Friday, October 03, 2003

Shock Therapy for Iraq?

Jeff Madrick writes in today's New York Times that Iraqi leaders are implementing an economic plan that resembles the controversial "shock therapy" policies adopted in many East bloc countries after the fall of communism.

Describing the plan as "extreme," Madrick writes: "It would immediately make Iraq's economy one of the most open to trade and capital flows in the world, and put it among the lowest taxed in the world, rich or poor."

More specifically: "The new plan reduces the top personal income and corporate tax rate to only 15 percent.

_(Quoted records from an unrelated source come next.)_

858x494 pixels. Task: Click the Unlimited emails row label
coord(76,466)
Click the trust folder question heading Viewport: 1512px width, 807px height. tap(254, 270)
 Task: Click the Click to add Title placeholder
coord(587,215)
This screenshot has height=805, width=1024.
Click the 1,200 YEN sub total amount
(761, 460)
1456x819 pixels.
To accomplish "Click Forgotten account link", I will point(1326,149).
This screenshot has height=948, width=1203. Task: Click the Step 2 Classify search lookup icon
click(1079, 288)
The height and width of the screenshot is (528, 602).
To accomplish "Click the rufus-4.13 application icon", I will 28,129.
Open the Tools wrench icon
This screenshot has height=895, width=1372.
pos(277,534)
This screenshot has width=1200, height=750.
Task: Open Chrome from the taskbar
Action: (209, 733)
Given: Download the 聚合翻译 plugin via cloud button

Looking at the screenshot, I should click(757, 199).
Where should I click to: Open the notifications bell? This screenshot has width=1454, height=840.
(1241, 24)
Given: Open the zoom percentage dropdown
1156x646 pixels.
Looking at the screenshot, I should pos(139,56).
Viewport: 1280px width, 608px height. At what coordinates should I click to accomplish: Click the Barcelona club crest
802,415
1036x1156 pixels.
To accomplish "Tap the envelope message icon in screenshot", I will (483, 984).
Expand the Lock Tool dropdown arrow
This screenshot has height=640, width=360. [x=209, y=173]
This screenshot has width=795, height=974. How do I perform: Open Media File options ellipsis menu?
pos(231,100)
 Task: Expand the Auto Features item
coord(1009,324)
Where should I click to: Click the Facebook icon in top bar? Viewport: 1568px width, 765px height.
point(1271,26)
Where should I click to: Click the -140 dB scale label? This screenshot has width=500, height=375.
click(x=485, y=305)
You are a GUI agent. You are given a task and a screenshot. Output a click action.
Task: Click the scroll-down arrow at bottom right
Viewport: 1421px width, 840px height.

It reduces tariffs on imports to 5 percent. And it abolishes almost all restrictions on foreign investment. It would allow a handful of foreign banks to take over the domestic banking system."

Madrick questions whether such a low tax rate will be able to support the obviously necessary social programs in Iraq, noting that even in Poland, "where advocates of shock therapy claim success . . . there was substantial social spending."

Fadhil Madhi, the regional program manager for the United Nations Development Program in Beirut, speaking to Madrick in an unofficial capacity, estimates the unemployment rate in Iraq at 50 to 60 percent, and recommends a public works program to establish jobs. But it seems clear there will be no funding for such a program under the economic plan announced last week.

After all that has happened in Iraq in recent months, I hope it is unnecessary to point out the threat that sustained high unemployment would represent to "stability," as policy wonks and bureaucrats like to say.

Anyway, you can go and read the article and judge for yourself. The one criticism I have of Madrick's piece is that nowhere does he say who actually authored the plan. He says it was announced by the Iraqi finance minister and approved by Paul Bremer. But what I want to know is who wrote the thing?